Mais à peine le roi se retira, que le Parlement prit un arrêt aux termes duquel que, compte-tenu que les voix n'ayant pas été obtenues en la manière prescrite par les ordonnances, ce qui venait de se passer en présence du souverain serait tenu pour nul et non avenu.

Le gouvernement était dès lors résolu à se débarasser, par un coup d'Etat, de cette opposition sans cesse renaissante et vindicative. Toutes les mesures furent prises pour ce projet fut tenu secret. Mais le conseiller d'Esprémesnil acheta à un ouvrier-imprimeur une épreuve des édits projetés qu'il communiqua à ses collègues (3 mai 1788).

Et lorsque le gouvernement envoya les gardes-françaises pour faire arrêter d'Esprémesnil et Monsabert, tous les magistrats se levèrent en criant : "Nous sommes tous d'Esprémesnil et Monsabert !"

Le 8 mai 1788, Louis XVI tint à Versailles un nouveau lit de justice pour faire enregistrer les édits qui supprimaient deux des chambres des enquêtes du Parlement de Paris, réduisant les trois autres à 67 membres en une cour plénière chargée d'enregistrer les édits et de juger les affaires en dernier ressort.  Le roi ajouta : " Dans le cas de circonstances extraordinaires où nous serions obligés d'établir de nouveaux impôts sur nos sujets avant d'assembler les Etats généraux, l'enregistrement des dits impôts en notre cour plénière n'aura qu'un effet provisoire et jusqu'à l'assemblée des dits Etats, que nous convoquerons pour, sur leurs délibérations, être statué par nous définitivement."

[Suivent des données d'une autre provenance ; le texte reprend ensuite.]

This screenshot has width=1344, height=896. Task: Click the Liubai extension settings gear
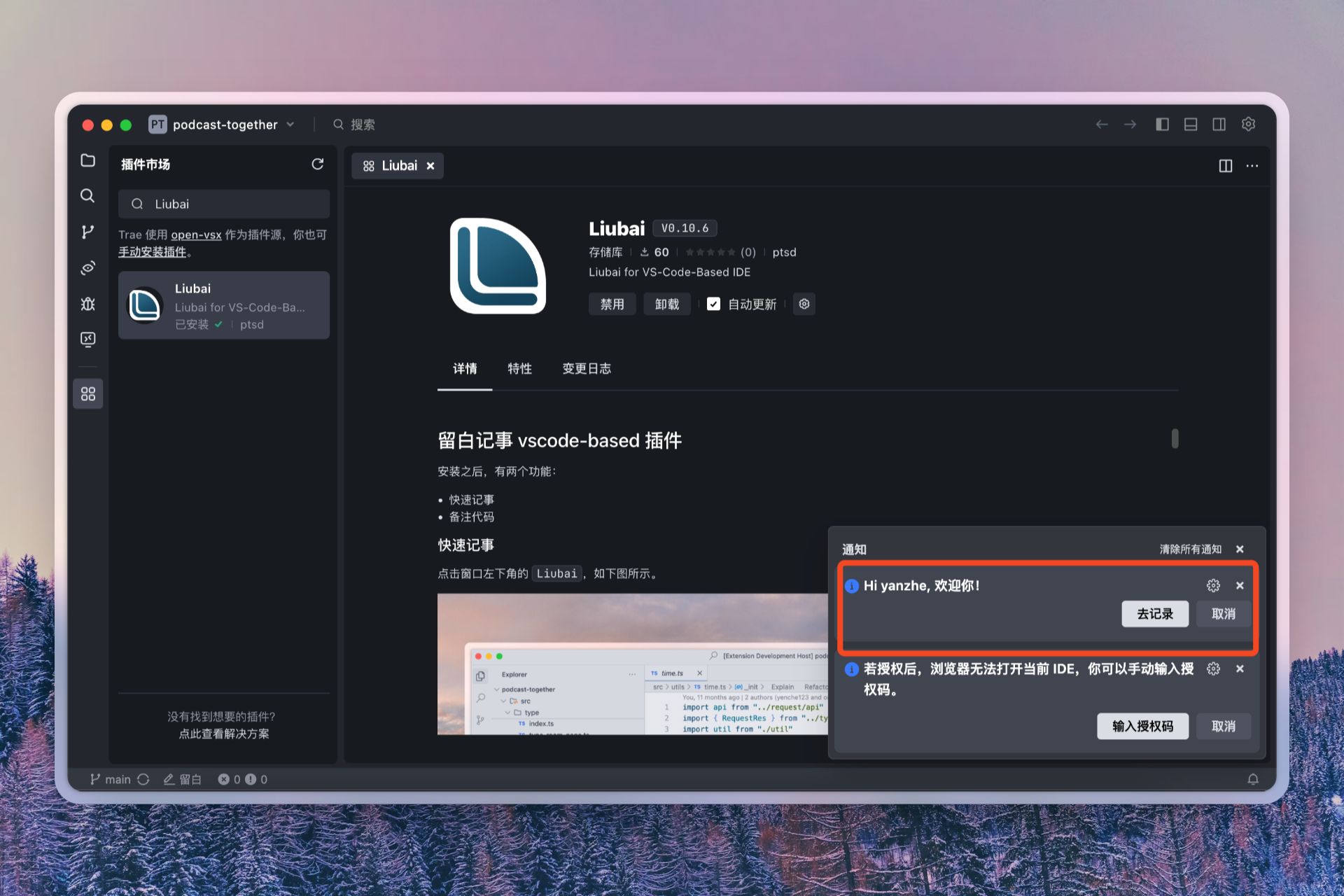pyautogui.click(x=804, y=304)
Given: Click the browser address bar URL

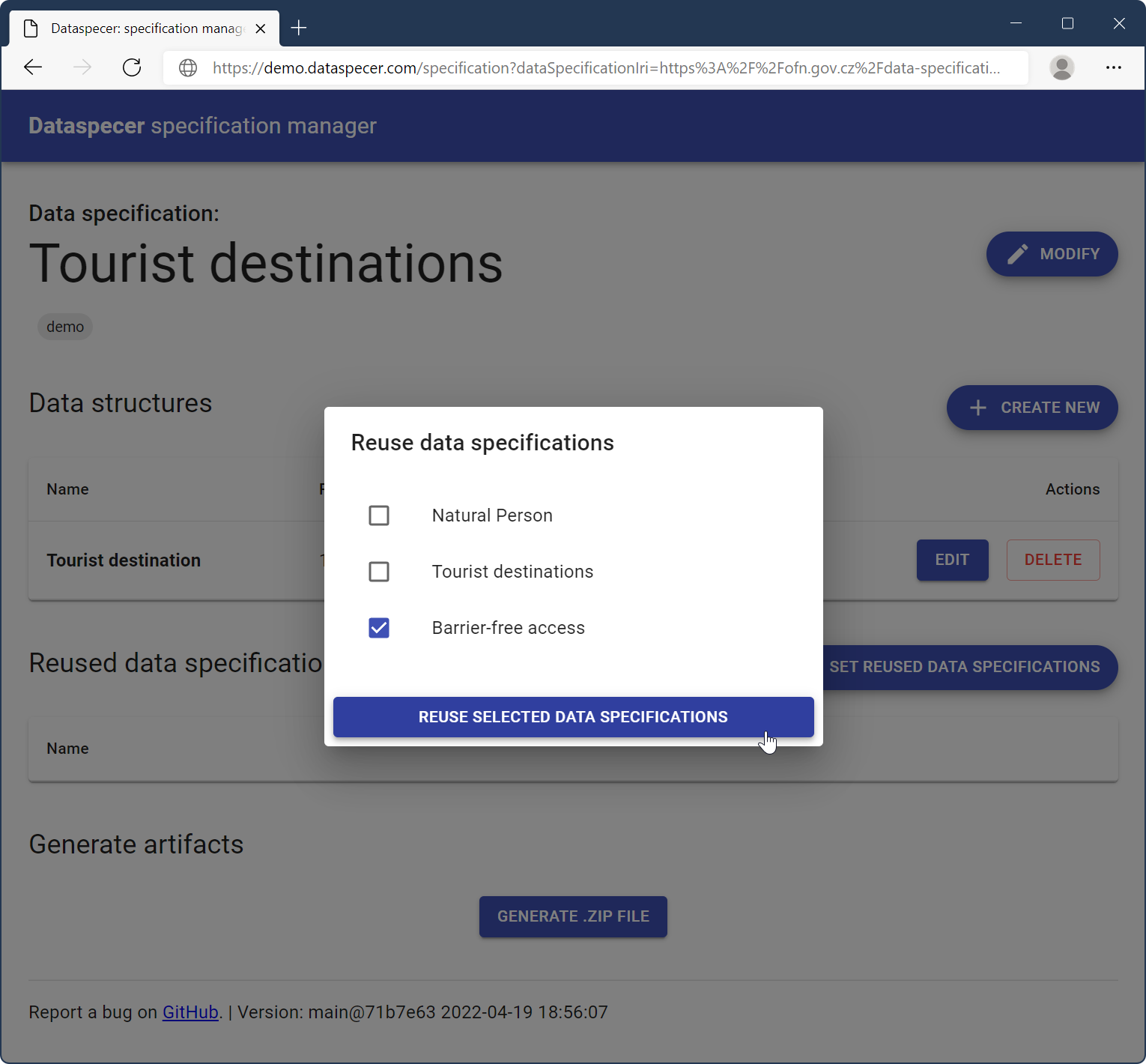Looking at the screenshot, I should point(605,68).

La publication des édits fut le signal de la plus violente opposition dans les provinces.

Assemblée de Vizilles

Au château de Vizilles, près de Grenoble (Dauphiné), 600 députés des trois ordres rédigèrent une proclamation au pays, l'invitant à refuser de payer l'impôt tant que des Etats généraux ne seraient pas convoqués (21 juillet 1788).

Le gouvernement finit par céder et suspendit l'application de la réforme judiciaire (qui comptait, outre les édits, l'abolition de la torture et des peines corporelles) et annonça, pour le 8 août, la convocation des Etats généraux.

Le Trésor était épuisé et le clergé ayant refusé à Brienne un "don gratuit" de 1 800 000 livres, le ministère, à bout de ressources, recourut à des expédients qui entrainèrent sa chute, le 25 août 1788.